Un riequilibrio dell’età dell’indipendenza potrebbe evitare tali scompensi umorali e comportamentali, rendendo più graduale, e sedimentata, una fase “normale”. Il problema, più ampio, è nel saper accettare e vivere serenamente la novità, quel cambiamento e quella trasformazione sociale che spaventano ancor prima di iniziare. Un atteggiamento di pigrizia, molto routinario e consuetudinario, non predispone a un cambio nella vita propria e dei figli e non è, in ogni caso, il modo migliore per approcciarsi alle novità. Un altro termine, quello di “opportunità”, non sempre è compreso pienamente, spaventa ancora.

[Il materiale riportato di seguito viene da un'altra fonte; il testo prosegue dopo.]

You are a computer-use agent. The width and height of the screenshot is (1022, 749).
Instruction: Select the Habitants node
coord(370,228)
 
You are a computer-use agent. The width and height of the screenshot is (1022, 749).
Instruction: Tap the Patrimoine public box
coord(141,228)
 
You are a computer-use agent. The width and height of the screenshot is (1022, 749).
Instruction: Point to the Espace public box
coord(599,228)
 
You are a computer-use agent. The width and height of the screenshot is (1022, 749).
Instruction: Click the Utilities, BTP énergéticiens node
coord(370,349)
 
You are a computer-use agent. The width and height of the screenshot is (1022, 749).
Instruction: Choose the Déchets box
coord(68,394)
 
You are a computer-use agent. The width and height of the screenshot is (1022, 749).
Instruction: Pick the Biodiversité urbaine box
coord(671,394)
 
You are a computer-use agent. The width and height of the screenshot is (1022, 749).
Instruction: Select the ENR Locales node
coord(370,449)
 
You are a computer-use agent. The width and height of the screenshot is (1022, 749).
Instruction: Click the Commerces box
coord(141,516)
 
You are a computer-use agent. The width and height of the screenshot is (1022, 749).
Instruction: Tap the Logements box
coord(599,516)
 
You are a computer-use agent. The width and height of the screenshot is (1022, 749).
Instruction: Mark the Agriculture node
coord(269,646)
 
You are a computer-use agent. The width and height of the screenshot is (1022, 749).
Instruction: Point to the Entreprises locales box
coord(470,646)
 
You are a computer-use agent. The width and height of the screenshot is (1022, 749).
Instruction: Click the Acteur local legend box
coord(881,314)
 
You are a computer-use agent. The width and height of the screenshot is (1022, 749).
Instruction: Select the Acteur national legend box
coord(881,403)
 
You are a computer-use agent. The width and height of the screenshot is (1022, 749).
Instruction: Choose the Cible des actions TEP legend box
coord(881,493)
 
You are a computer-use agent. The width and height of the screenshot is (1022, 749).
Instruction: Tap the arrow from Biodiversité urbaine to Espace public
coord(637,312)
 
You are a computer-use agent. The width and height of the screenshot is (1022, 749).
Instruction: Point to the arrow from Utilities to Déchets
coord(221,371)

Nella società fluttuante, in cui la personalità umana è stata destrutturata e disgregata, in cui l’individuo fatica a ricostruire quotidianamente la propria identità, l’ancoraggio ai pochi punti ancora saldi è ancora più ricercato. L’individuo che naufraga nella società liquida, si aggrappa al salvagente degli affetti familiari, per quelli che (posti anch’essi a repentaglio) ancora ne rimangono.

Una società più equilibrata, organicamente e non meccanicamente solidale, fondata su valori profondi e condivisi, non drammatizza l’indipendenza dei propri figli. Un figlio che esce è un “prossimo” che entra, è l’alterità che fa capolino perché si instaurino nuove relazioni sociali.